By BLOOMBERG
LOS ANGELES • Activist investor Bill Ackman (picture) and his estranged former collaborator in a 2014 hostile takeover bid for Botox-maker Allergan Inc will likely face a jury trial next month over claims they engaged in insider trading.
US District Judge David Carter issued a tentative ruling at a hearing last Friday, denying a request by Ackman and Valeant Pharmaceuticals International Inc to throw out the allegations by Allergan shareholders.
They claim they were tricked when Ackman bought their shares in the secret knowledge Valeant was planning a hostile bid.
The case turns on whether Valeant and Ackman’s Pershing Square Capital Management were planning as early as February 2014 to take their offer directly to Allergan’s shareholders rather than to pursue a negotiated merger with Allergan’s management.

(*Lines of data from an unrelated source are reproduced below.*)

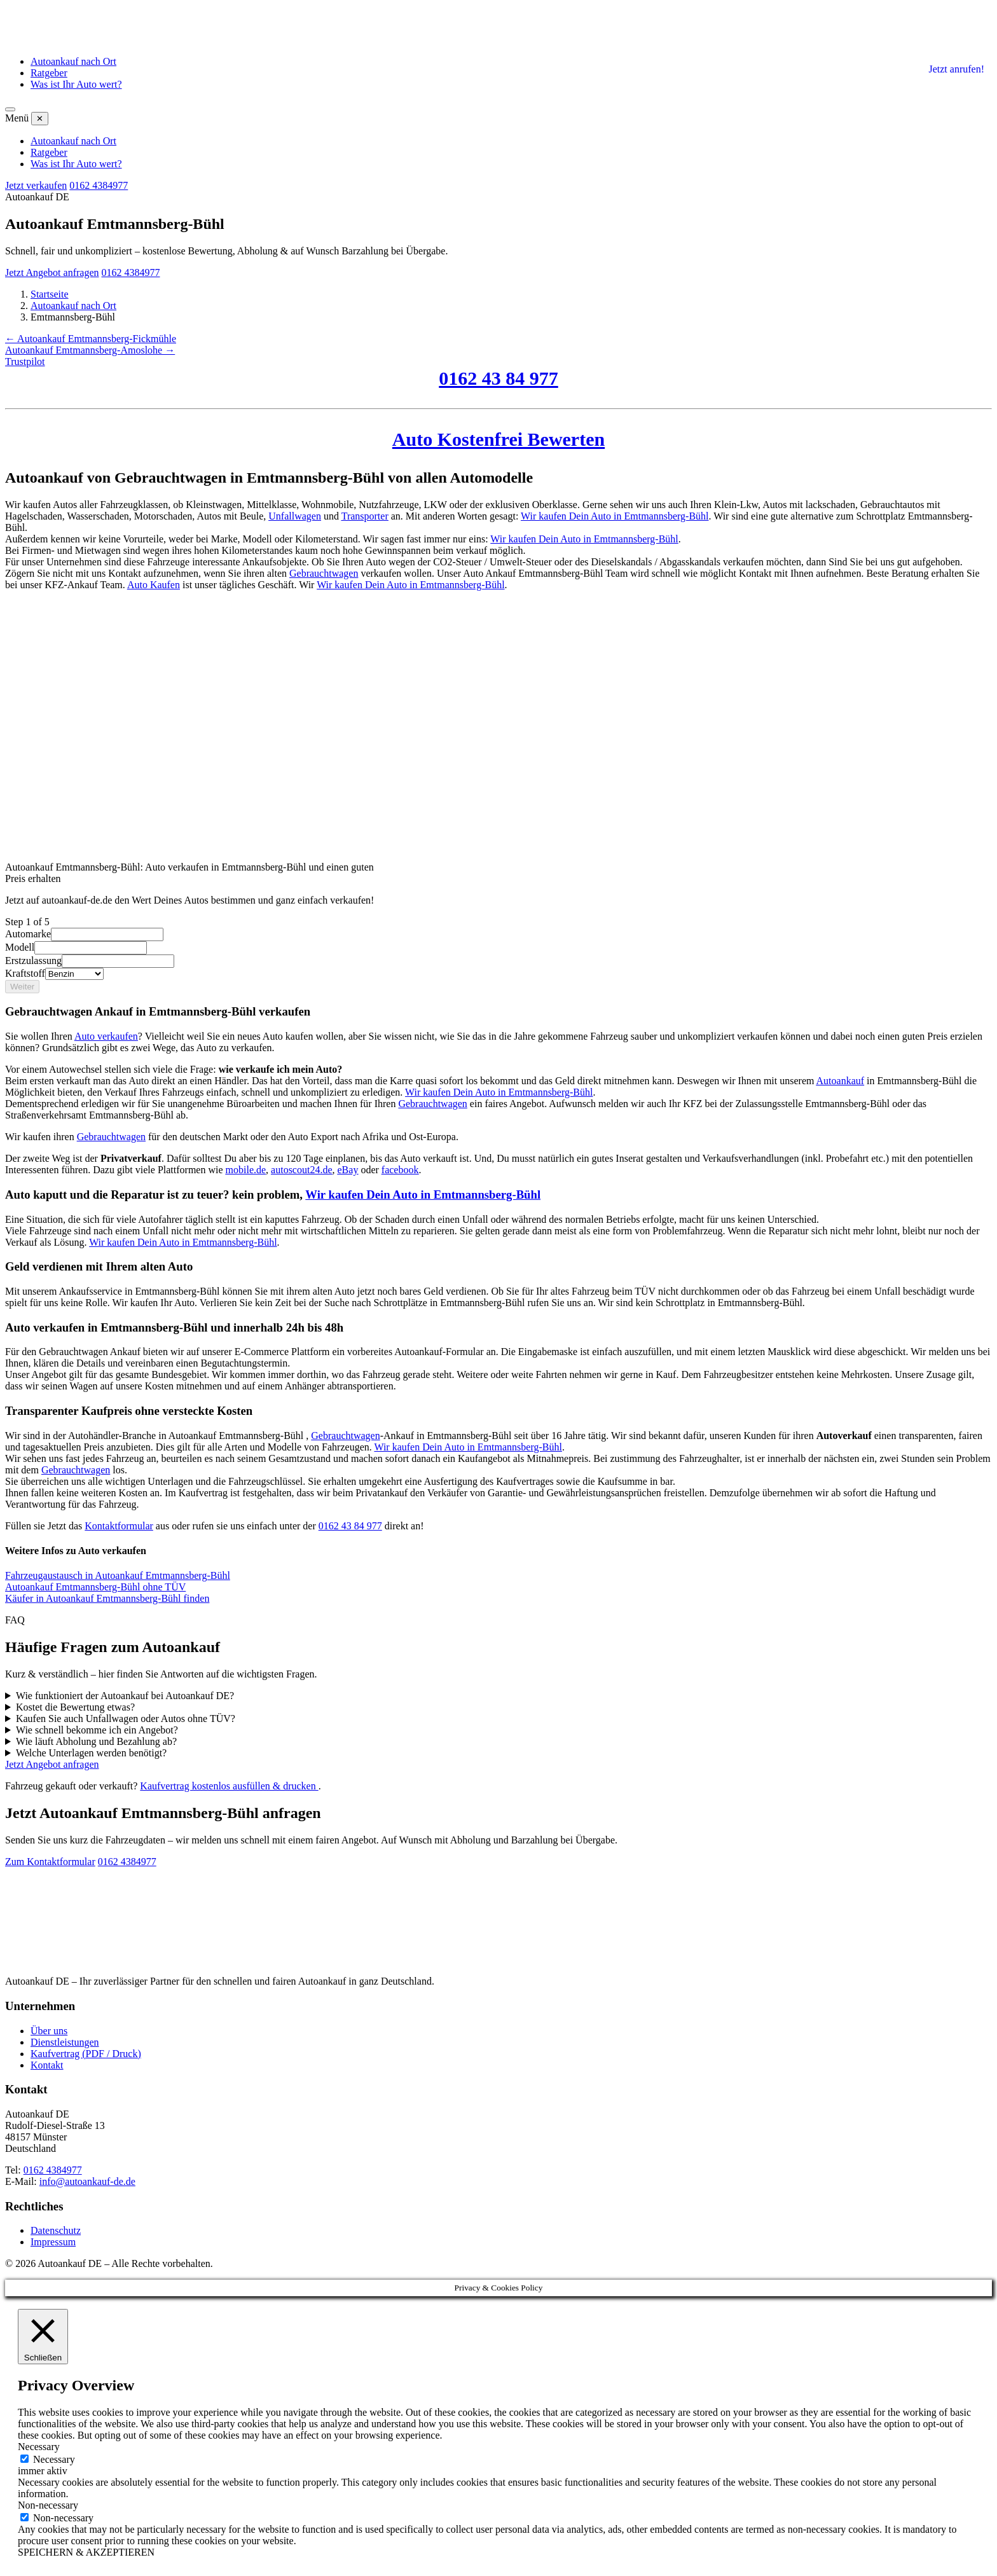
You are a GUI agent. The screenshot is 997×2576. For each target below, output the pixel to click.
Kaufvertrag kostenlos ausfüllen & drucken (229, 1785)
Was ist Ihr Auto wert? (76, 84)
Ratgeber (49, 72)
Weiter (22, 986)
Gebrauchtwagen (323, 573)
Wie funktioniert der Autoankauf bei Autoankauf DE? (125, 1695)
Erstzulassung (33, 960)
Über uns (49, 2030)
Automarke (28, 933)
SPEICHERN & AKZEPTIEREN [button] (86, 2552)
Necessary (54, 2459)
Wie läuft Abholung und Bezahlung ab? (96, 1741)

It also depends on whether Pershing Square was really trying to buy Allergan instead of just helping to facilitate Valeant’s bid. The hearing in Santa Ana, California, on the parties’ motions for summary judgment adjourned without the judge issuing a final ruling.
Even if the case proceeds, the judge’s decision at this stage can help both sides evaluate their positions and provide a foundation for a negotiated settlement. The vast majority of shareholder lawsuits are settled before trial.
Based on comments from Valeant lawyer John Hueston during the hearing, the judge seems to be siding with the Allergan shareholders on the question of whether Ackman and Valeant took “substantial steps” toward a tender offer, a necessary condition for illegal insider trading, before Ackman started quietly acquiring Allergan shares in late February 2014.
Likewise, the judge in his tentative decision appeared to agree with the shareholders that Ackman wasn’t a co-offeror in the Allergan bid and as such exempt from prohibitions against insider trading.
If so, that would mean that the judge may find Ackman and Valeant are liable for insider trading as a matter of law and the jury trial will focus only on the amount of damages they owe the Allergan shareholders.
Hueston tried to persuade Carter to let a jury decide whether Ackman and Valeant were working on a tender offer rather than a merger of equals from the start of their partnership.
“Let the argument proceed before a jury and have a fair fight there,” Hueston said to the judge.